A lawmaker questions whereabouts of American corn shipped to Japan under emergency import program

TOKYO, April 15 – An opposition party lawmaker posed a question at a Diet committee session on April 14 about whereabouts of American corn which then-Prime Minister Shinzo Abe told then-U.S. President Donald Trump in August 2019 that Japan would import as an emergency measure.

“I have been wondering about what happened to corn that Japan imported as an emergency measure during the Trump administration,” asked Akiko Kamei, a member of the Constitutional Democratic Party of Japan, asked at a session of the Lower House’s Agriculture, Forestry and Fisheries Committee. “Where did it go?”

In response, Yasuhiro Hanashi, state minister of agriculture, forestry and fisheries, explained that a fall armyworm outbreak was confirmed in Japan in July 2019, leading to concerns that damages to crops could cause a shortage in feed supplies.

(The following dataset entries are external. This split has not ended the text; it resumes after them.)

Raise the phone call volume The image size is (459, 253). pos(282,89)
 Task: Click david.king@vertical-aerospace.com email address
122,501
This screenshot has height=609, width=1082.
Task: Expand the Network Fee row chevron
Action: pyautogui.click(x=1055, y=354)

Then the government decided to purchase corn from the United States under the Agriculture and Livestock Industries Corporation’s emergency feed grain reserve program, Hanashi said.

Regarding whereabouts of the imported corn, Hanashi initially said, “It was stored in Japan and used.” But immediately afterwards, he corrected himself and said, “It was stored in Japan.” He did not clarify whether the corn was used after it was imported.

An official of the agriculture ministry’s feed division told The Japan Agricultural News, “We don’t ask for reports to be made on the program, but we believe it has been used accordingly.”

Initially, the volume of imports was planned at a maximum of 2.75 million tons, but the actual amount came to 68,000 tons since crop damage did not spread as much as feared, according to the ministry.